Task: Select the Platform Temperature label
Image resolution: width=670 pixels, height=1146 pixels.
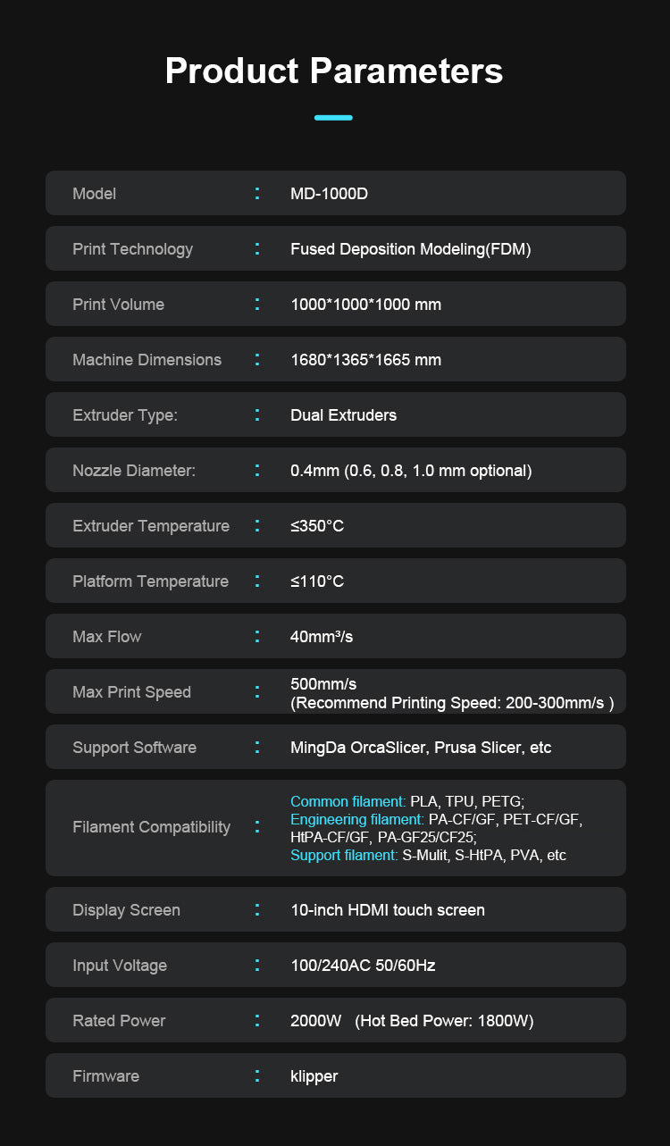Action: pos(150,581)
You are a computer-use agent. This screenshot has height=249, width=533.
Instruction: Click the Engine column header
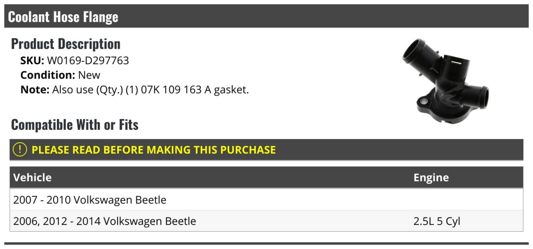431,178
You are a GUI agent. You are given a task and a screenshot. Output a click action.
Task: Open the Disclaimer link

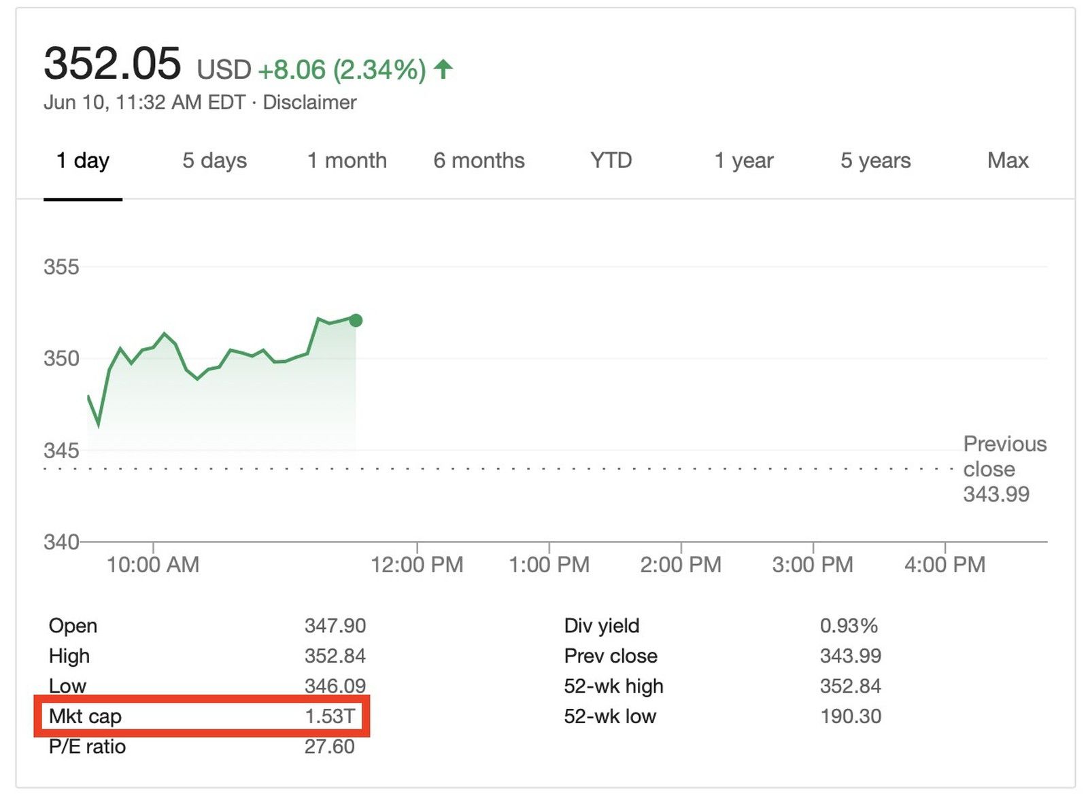309,103
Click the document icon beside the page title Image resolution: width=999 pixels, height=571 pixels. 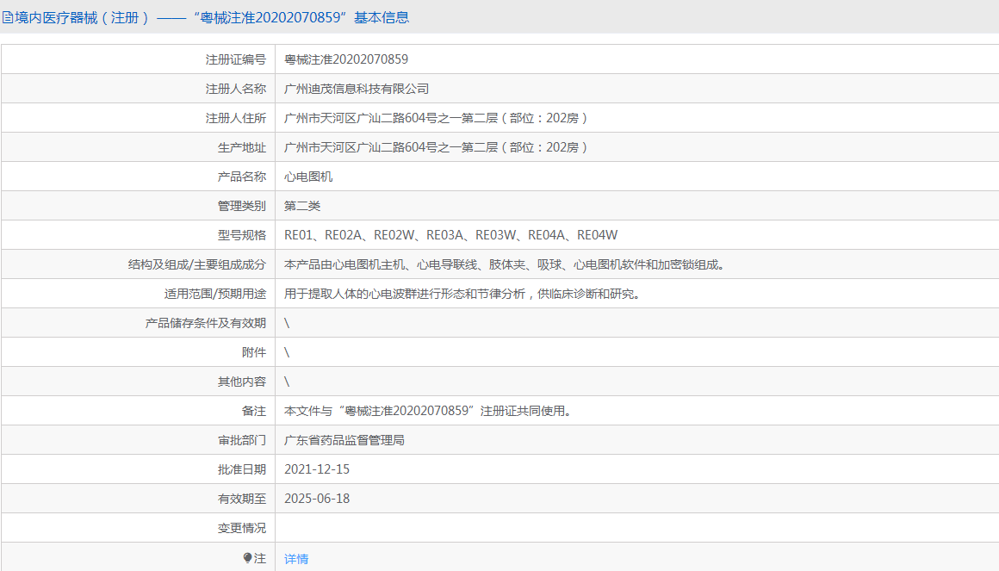pos(8,17)
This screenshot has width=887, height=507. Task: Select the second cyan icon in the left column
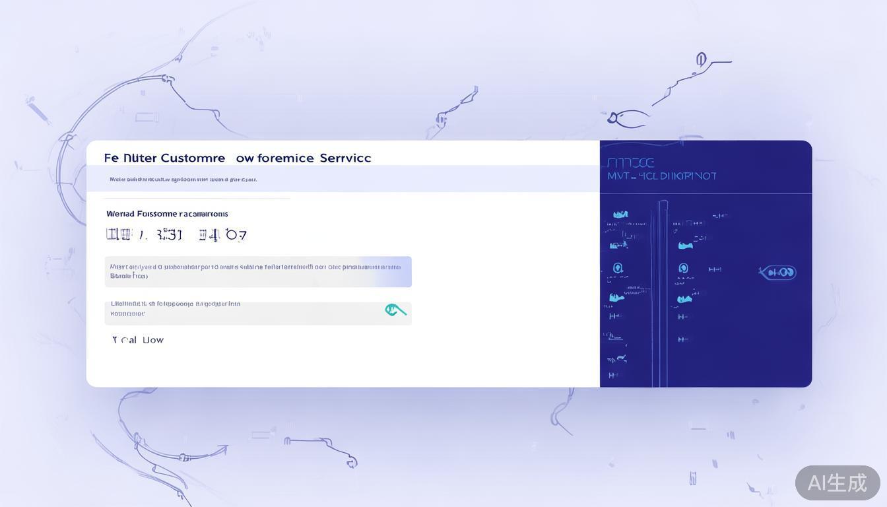pos(618,246)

—————

Assignment: Collect, from the material above, every line containing the word "agent".

Answer to this task:
You are a computer-use agent. This screenshot has height=249, width=533.
You are a GUI agent. You are given a task and a screenshot. Output a click action.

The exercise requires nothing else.